Journal of the American Chemical Society, Vol.127, No.8, 2741-2751, 2005
Development of a technique to determine bicyclomycin-rho binding and stoichiometry by isothermal titration calorimetry and mass spectrometry
Bicyclomycin (1) is the only natural product inhibitor of the transcription termination factor rho. Rho is a hexameric helicase that terminates nascent RNA transcripts utilizing ATP hydrolysis and is an essential protein for many bacteria.
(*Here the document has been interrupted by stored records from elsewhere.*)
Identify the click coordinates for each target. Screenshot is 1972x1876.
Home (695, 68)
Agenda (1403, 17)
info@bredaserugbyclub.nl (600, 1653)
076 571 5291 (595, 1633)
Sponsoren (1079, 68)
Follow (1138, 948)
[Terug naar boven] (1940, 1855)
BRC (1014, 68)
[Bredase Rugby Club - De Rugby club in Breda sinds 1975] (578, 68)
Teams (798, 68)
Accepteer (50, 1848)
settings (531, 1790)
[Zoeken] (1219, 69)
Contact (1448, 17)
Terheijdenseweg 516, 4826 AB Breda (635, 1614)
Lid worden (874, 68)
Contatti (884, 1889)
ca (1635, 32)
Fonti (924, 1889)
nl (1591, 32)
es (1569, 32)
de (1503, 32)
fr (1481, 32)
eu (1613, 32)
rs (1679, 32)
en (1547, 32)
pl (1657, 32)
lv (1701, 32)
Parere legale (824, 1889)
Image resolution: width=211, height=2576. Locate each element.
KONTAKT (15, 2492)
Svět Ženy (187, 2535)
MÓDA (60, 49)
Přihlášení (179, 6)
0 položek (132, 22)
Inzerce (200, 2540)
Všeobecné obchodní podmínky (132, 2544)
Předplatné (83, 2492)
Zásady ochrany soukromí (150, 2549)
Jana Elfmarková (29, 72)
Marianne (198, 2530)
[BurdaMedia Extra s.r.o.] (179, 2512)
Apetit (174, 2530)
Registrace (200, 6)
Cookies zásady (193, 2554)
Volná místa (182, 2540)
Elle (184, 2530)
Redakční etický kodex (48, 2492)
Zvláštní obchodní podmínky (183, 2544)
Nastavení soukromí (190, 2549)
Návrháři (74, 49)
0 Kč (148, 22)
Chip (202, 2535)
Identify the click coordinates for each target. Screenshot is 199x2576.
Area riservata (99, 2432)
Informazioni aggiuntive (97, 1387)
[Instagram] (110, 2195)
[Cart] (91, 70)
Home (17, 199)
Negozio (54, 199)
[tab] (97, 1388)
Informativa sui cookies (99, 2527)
The paucity of information concerning the 1-rho interaction stems from the weak binding affinity of 1. We report a novel technique using imine formation with rho to enhance the affinity of a bicyclomycin analogue and determine the binding stoichiometry by isothermal titration calorimetry (ITC) and mass spectrometry (MS). Our designed bicyclomycin ligand, 5a-(3-formyl-phenyl-sulfanyl)-dihydrobicyclomycin (2) (apparent I-50 = 4 muM), inhibits rho an order of magnitude more efficiently than 1 (I-50 = 60 muM). MS shows that 2 selectively forms an imine with K181 in rho. We found that despite the heterogeneity of ATP binding (three tight and three weak) imposed on the rho hexamer, the nearby bicyclomycin binding pocket is not affected, and both 1 and 2 bind with equal affinity to all six subunits.